:: Record excerpts

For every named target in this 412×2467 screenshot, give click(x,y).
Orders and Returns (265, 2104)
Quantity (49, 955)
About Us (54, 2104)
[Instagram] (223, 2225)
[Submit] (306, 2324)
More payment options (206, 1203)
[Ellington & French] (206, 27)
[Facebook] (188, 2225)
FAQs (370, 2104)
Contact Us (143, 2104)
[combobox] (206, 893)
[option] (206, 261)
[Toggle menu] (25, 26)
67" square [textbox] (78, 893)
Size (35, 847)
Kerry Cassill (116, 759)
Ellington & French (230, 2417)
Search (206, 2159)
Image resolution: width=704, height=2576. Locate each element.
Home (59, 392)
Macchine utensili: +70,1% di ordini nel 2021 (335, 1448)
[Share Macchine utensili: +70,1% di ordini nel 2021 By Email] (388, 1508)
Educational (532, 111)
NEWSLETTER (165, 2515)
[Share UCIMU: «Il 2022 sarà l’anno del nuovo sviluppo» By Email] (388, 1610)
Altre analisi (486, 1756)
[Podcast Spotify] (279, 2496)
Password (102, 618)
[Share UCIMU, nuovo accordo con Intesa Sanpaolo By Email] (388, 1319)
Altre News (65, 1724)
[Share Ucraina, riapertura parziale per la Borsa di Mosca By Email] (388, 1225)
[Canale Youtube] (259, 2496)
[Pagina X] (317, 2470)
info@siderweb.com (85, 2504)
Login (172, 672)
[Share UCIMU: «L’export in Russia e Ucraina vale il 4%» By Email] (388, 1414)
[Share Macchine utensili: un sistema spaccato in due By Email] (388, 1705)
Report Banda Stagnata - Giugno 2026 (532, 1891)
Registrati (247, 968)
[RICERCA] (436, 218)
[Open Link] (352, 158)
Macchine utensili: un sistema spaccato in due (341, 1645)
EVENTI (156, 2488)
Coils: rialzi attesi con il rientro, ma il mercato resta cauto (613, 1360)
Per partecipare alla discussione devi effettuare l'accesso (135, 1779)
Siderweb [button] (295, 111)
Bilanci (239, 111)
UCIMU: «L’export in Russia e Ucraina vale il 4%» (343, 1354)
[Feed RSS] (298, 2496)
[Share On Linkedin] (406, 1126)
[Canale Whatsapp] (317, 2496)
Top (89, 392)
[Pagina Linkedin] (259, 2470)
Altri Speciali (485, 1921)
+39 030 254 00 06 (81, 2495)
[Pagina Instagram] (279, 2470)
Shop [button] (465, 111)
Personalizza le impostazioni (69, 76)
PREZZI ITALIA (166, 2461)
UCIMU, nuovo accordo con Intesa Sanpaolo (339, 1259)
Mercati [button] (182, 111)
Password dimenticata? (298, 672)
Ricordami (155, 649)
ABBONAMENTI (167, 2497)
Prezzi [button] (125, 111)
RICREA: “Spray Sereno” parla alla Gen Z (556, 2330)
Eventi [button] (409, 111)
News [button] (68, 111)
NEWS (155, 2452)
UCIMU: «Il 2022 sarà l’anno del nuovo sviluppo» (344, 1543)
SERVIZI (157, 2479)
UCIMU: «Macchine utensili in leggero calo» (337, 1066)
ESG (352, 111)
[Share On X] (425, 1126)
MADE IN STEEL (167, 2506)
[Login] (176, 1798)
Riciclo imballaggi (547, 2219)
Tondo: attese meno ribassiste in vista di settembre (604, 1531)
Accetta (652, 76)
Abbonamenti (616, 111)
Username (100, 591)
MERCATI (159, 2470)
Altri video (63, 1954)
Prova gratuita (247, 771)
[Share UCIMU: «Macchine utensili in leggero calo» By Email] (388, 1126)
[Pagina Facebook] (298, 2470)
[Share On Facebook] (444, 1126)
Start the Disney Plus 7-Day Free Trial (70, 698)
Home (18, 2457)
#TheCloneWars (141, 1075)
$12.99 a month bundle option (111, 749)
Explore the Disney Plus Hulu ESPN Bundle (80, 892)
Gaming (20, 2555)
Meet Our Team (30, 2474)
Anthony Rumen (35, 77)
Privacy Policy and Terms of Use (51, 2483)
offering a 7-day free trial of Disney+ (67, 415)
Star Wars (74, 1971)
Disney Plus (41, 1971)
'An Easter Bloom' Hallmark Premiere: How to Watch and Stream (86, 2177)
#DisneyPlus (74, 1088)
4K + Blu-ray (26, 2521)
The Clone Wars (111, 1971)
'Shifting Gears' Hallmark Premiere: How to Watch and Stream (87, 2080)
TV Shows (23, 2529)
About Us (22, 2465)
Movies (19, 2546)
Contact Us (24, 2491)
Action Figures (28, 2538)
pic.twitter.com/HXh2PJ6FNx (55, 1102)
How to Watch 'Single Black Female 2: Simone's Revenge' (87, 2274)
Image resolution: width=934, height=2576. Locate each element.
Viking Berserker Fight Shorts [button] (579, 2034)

::::

§ Your objective: Within the material above, extract exactly the lines that start at the line containing "Siderweb [button] (295, 111)" and stop after the line containing "NEWS (155, 2452)", and only those.

§ Task result:
Siderweb [button] (295, 111)
Bilanci (239, 111)
UCIMU: «L’export in Russia e Ucraina vale il 4%» (343, 1354)
[Feed RSS] (298, 2496)
[Share On Linkedin] (406, 1126)
[Canale Whatsapp] (317, 2496)
Top (89, 392)
[Pagina Linkedin] (259, 2470)
Altri Speciali (485, 1921)
+39 030 254 00 06 (81, 2495)
[Pagina Instagram] (279, 2470)
Shop [button] (465, 111)
Personalizza le impostazioni (69, 76)
PREZZI ITALIA (166, 2461)
UCIMU, nuovo accordo con Intesa Sanpaolo (339, 1259)
Mercati [button] (182, 111)
Password dimenticata? (298, 672)
Ricordami (155, 649)
ABBONAMENTI (167, 2497)
Prezzi [button] (125, 111)
RICREA: “Spray Sereno” parla alla Gen Z (556, 2330)
Eventi [button] (409, 111)
News [button] (68, 111)
NEWS (155, 2452)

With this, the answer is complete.